WORK REQUEST:
Up to and including the line with "Social Media Policy (1087, 1289)", please set down the entries below exactly, starting from the first line.

(Collected data)

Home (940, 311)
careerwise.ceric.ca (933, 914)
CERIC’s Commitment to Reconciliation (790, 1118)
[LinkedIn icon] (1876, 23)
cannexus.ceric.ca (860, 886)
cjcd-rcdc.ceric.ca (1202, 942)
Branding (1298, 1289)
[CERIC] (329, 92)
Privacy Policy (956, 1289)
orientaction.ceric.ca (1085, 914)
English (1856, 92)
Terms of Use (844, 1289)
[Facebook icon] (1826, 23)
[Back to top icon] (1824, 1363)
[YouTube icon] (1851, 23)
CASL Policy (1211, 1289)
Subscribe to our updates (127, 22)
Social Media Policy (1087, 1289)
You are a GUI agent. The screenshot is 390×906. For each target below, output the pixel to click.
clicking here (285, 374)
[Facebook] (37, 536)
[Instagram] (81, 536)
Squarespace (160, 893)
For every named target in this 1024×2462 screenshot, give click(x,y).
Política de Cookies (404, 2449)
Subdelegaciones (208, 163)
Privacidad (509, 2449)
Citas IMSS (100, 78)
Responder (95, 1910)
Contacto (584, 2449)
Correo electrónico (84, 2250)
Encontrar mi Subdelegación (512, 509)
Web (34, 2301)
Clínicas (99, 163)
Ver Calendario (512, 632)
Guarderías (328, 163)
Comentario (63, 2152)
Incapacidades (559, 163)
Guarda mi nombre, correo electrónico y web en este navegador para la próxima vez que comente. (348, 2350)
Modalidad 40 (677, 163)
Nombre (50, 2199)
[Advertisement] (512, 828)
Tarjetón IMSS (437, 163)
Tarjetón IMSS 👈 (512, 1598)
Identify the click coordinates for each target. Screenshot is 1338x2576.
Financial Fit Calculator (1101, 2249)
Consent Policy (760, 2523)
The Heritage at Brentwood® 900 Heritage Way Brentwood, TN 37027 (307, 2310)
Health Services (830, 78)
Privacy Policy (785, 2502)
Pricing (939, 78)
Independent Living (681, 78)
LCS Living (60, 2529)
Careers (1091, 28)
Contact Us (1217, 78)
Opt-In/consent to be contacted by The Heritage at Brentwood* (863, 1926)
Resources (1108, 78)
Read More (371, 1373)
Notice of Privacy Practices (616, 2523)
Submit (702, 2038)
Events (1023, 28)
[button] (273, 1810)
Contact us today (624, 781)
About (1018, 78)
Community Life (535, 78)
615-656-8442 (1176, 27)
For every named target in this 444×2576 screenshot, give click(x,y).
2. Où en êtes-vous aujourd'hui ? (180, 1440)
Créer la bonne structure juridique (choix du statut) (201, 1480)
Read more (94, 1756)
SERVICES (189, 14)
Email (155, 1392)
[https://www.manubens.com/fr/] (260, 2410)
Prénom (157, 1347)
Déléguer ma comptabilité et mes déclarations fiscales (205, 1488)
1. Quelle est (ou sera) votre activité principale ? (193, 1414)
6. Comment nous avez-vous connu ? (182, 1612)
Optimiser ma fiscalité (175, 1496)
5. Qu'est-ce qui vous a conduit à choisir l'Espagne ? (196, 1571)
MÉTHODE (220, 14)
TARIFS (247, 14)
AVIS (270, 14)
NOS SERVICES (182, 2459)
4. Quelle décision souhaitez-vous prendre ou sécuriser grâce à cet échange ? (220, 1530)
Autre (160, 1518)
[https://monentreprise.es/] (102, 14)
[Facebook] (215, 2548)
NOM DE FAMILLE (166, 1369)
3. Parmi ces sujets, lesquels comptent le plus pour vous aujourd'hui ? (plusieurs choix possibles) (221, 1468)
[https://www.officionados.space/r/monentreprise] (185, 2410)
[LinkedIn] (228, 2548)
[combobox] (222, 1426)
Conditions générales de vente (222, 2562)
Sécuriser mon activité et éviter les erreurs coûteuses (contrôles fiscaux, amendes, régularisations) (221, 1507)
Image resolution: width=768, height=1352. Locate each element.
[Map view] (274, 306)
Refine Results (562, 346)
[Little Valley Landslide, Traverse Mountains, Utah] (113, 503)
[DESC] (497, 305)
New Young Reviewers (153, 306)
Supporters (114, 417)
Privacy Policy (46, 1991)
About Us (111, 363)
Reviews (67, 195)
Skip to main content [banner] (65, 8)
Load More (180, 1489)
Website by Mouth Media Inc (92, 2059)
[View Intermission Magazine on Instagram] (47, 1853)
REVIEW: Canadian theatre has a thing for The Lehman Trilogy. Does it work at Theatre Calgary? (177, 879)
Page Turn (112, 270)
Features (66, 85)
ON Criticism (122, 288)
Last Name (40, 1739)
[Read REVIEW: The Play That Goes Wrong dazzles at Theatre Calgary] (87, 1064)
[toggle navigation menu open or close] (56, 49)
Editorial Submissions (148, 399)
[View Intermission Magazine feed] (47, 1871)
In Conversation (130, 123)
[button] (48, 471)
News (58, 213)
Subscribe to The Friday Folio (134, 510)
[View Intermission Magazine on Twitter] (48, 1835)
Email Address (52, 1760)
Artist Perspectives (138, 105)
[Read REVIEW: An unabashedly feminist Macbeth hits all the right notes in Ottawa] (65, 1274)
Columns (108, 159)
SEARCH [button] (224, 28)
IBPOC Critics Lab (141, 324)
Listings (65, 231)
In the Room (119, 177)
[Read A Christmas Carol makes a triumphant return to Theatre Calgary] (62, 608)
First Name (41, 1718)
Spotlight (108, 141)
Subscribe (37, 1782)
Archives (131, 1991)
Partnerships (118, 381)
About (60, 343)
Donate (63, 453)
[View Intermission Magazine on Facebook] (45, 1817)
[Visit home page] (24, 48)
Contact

REPLY:
Home (940, 311)
careerwise.ceric.ca (933, 914)
CERIC’s Commitment to Reconciliation (790, 1118)
[LinkedIn icon] (1876, 23)
cannexus.ceric.ca (860, 886)
cjcd-rcdc.ceric.ca (1202, 942)
Branding (1298, 1289)
[CERIC] (329, 92)
Privacy Policy (956, 1289)
orientaction.ceric.ca (1085, 914)
English (1856, 92)
Terms of Use (844, 1289)
[Facebook icon] (1826, 23)
[Back to top icon] (1824, 1363)
[YouTube icon] (1851, 23)
CASL Policy (1211, 1289)
Subscribe to our updates (127, 22)
Social Media Policy (1087, 1289)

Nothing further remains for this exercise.